Recently I’ve been volunteering with the middle school math club at Penn Alexander, a PreK-8 school in my neighborhood. Today we did (among other things) a fun activity I’d never seen before, called “number bracelets”. The students seemed to enjoy it; it worked especially well with a bunch of students all working on it at the same time since they were able to compare notes.

Here’s the idea: start with any two one-digit numbers you like. For example, let’s choose 4 and 6. Next, add the two numbers: 4 + 6 = 10. Throw away the tens digit of your answer (if any); this is the next number in the sequence. In our case we get 0. Now we have 4, 6, 0 and we do the same thing with the last two numbers, 6 and 0: 6 + 0 = 6. So now we have 4, 6, 0, 6. Continuing, we get

4, 6, 0, 6, 6, 2, 8, 0, …

Try some different starting numbers. Do the sequences ever repeat? How many different sequences can you make? How long can they be? Can you generalize this to other sorts of rules for generating sequences?

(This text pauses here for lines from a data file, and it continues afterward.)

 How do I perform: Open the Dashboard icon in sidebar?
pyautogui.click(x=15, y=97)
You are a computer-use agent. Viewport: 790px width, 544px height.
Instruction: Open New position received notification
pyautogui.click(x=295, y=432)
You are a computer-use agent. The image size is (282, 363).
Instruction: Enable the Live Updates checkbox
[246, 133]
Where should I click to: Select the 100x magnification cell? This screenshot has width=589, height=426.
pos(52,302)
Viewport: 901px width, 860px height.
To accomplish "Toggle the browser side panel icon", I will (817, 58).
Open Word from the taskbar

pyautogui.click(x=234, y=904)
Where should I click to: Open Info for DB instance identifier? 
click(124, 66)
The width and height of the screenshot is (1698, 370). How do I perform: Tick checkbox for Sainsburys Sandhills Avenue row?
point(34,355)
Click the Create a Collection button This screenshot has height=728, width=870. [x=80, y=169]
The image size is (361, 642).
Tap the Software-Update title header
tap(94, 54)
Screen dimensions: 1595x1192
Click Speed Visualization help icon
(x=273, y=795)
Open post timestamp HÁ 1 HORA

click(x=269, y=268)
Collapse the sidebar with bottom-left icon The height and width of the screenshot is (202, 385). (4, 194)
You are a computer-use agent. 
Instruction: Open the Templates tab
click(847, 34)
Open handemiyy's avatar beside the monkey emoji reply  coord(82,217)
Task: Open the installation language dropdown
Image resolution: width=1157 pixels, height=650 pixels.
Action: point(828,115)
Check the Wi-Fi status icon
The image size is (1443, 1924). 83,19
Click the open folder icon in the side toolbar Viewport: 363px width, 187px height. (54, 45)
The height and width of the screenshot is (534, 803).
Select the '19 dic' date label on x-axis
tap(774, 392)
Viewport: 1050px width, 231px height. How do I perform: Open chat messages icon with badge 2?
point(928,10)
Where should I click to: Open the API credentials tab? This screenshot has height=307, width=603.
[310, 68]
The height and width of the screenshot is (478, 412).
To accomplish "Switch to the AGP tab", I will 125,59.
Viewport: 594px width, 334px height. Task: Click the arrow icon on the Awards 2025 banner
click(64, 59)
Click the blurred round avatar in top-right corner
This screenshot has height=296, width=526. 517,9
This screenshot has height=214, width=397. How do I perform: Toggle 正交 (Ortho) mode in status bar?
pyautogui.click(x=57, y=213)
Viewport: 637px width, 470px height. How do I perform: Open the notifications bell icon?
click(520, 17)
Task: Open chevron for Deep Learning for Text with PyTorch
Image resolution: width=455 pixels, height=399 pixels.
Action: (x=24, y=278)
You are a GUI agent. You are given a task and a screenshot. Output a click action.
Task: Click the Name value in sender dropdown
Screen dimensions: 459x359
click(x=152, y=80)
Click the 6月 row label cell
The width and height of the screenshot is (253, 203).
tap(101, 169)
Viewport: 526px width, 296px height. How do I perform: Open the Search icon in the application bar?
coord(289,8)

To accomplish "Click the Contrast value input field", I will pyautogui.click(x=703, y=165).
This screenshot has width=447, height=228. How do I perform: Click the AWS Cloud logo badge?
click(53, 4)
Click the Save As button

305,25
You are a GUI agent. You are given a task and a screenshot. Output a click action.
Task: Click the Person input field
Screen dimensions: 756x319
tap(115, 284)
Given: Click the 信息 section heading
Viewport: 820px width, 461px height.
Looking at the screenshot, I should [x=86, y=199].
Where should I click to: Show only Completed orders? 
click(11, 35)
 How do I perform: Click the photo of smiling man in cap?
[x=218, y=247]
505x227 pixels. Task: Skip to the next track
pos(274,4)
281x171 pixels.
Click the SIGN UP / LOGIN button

A much better description (with pretty pictures, more questions for exploration, and spoilers) can be found here.

## About Brent

Assistant Professor of Computer Science at Hendrix College. Functional programmer, mathematician, teacher, pianist, follower of Jesus.

You’re probably not looking for complete answers, but

1) Yes, the sequence is always periodic. One can see by Pigeonhole that it must have period at most 100, since a pair of consecutive entries uniquely determine both the entries before it and the entries after it and there are at most 100 such entries.

2) Actually, the period divides 60. For a conceptual way to show this one works first mod 2 and then mod 5. Modulo a prime one then finds the splitting field of the characteristic polynomial of the sequence, which determines the period by a generalization of Fermat’s little theorem; the precise result for the Fibonacci sequence can be found here and one can write any sequence generated by this game as a linear combination of the Fibonacci sequence and the Lucas sequence, for which a similar result can be proven. The result you get is that both sequences have period 20 mod 5 and 3 mod 2.

3) Of course corresponding results hold for any sequence generated by a linear recurrence. If the recurrence isn’t invertible one in general only has eventual periodicity, not periodicity.

Qiaochu: cool, thanks for the analysis! I knew 1) and 3) but 2) is new to me (I had noticed that the period always divides 60 but didn’t know why).

I talked about this with my 8 year old son, and he quite enjoyed it. We created a complete table of all starting pairs and which chain they generated.

Then we tried it using other bases, and he noticed after a couple of examples that the starting values of 0, 1 generated the longest chain in all of the examples.

Having tested a few by hand, I wrote a program to check larger values, and I haven’t found a counter example below 800.

Does anyone know how to prove this? Even better, can anyone prove it in a way my 8 year old can understand?

Mark: Interesting question!

Some thoughts: suppose we are working mod m, and that x and y share a nontrivial divisor which is also a divisor of m. Then y and (x+y) mod m also share the same divisor. Conversely, if there is some divisor d of m which does not divide both x and y, then d also does not divide both y and (x+y) mod m—if it did then it is not hard to show that d would also divide x, but d didn’t divide both x and y.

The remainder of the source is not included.